DH refuses to put anything in the loft apart from suitcases and Christmas decorations and I can't argue because I can't get up there. However, there is a space under the stairs which he can't get to (because you need to bend down to access it) and I have some boxes there - music scores, photographs mainly - which at some time I do need to look at and reduce. After having cancer last year (just got the all clear from my latest blood test) I resolved to sort through all my belongings and weed lots out, but needless to say I didn't carry it through!
Sadie, bereavement has stages and everyone needs to go at their own pace. I too have a friend, medical profession and she cannot let go of anything that belonged to her husband who died six years ago. Suits, boots and so on plus all that stuff from her mothers house, it is everywhere. She has the same size house that I had, no loft, 1300 sq feet and it is always, just in case ds and dgc come over
Your friend is stuck in her bereavement and needs counselling but how can you suggest that? I don`t know, I talk with my friend and listen a lot and suddenly I think she is coming out of it.

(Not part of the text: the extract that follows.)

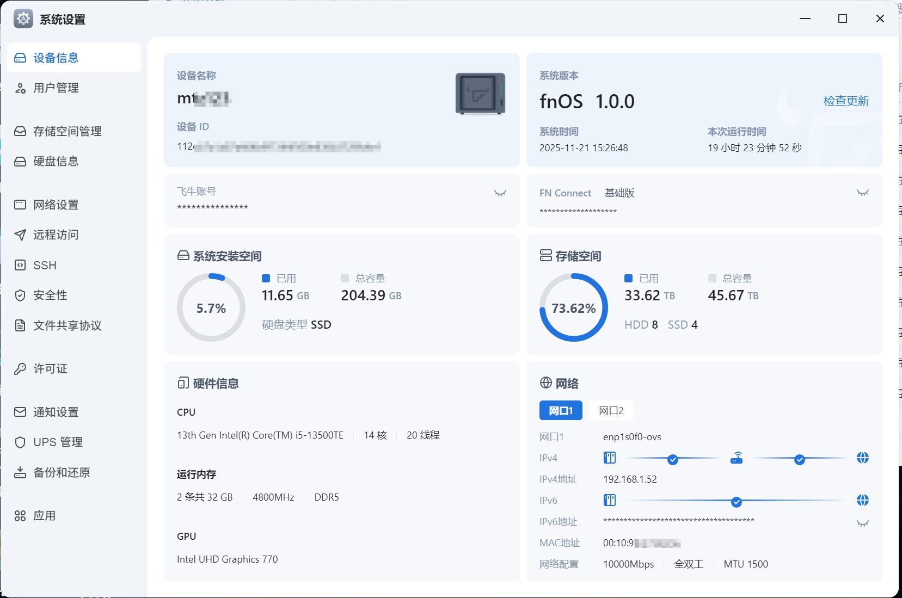Click the IPv4 router status icon

(x=736, y=458)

It helps her that I am also widowed
I moved to 1100 sq feet 4 bedroom and 3 bathrooms and I use every bit of my house, apart from the loft and the main bathroom. I was widowed 4 years before my friend but I got through stages quicker
At the end of the day we all have to decide for ourselves and not having things in the loft makes life a whole lot easier
All depends on what’s up there If you can’t remember shut the loft hatch and forget about it
Call it the kids inheritance. They might even remember all sorts of things and bring back memories
Vintagegirl
I try and enforce policy of not adding to stuff in attic so if someone is put up there, something else must come down. Same for clothes/shoes, not so easy!

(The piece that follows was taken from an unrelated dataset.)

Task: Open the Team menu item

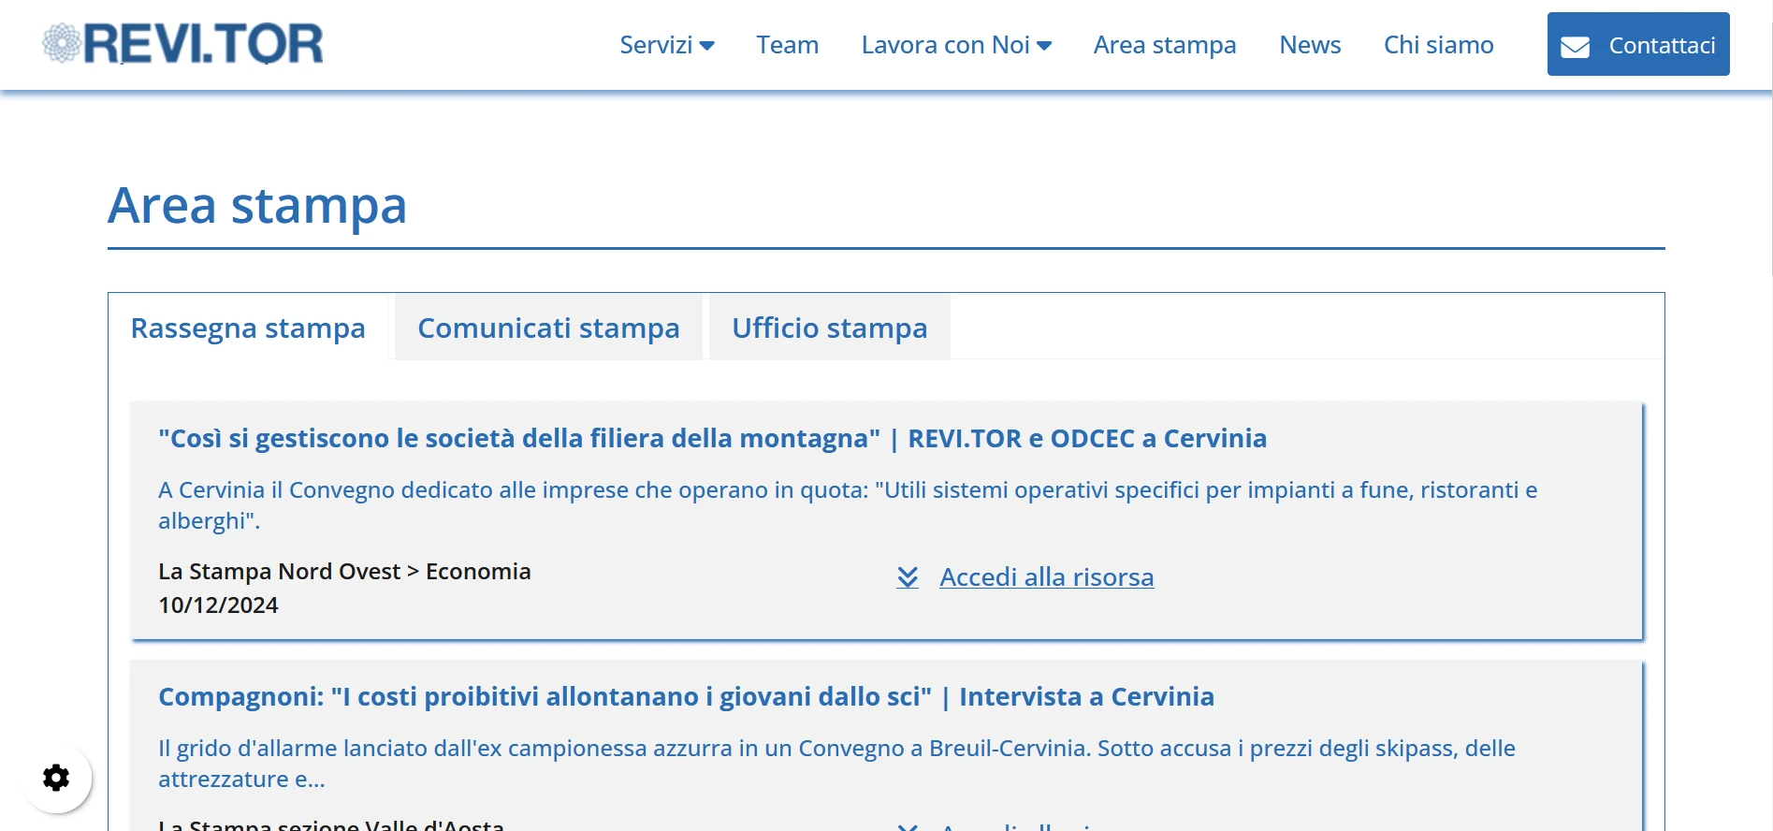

Is your attic the first place to look for a missing person 😂
My late father-in-law had hoarded decades of 'stuff' in their huge loft. When they were getting very old, my mother-in-law kept asking him to sort it out, otherwise my husband and I would have to do it when they had died. He would shrug and say 'well I'll be dead, so I won't know anything about it'. And yes, they both died and we had the burden of clearing out all this stuff that meant nothing to us, but had meant something to them. Now I make sure I keep decluttering as I go on, as I wouldn't want to put that burden on anyone else. I agree with others re putting things into three piles: for me it's - charity shop/bin/keep. It really helps concentrate the mind.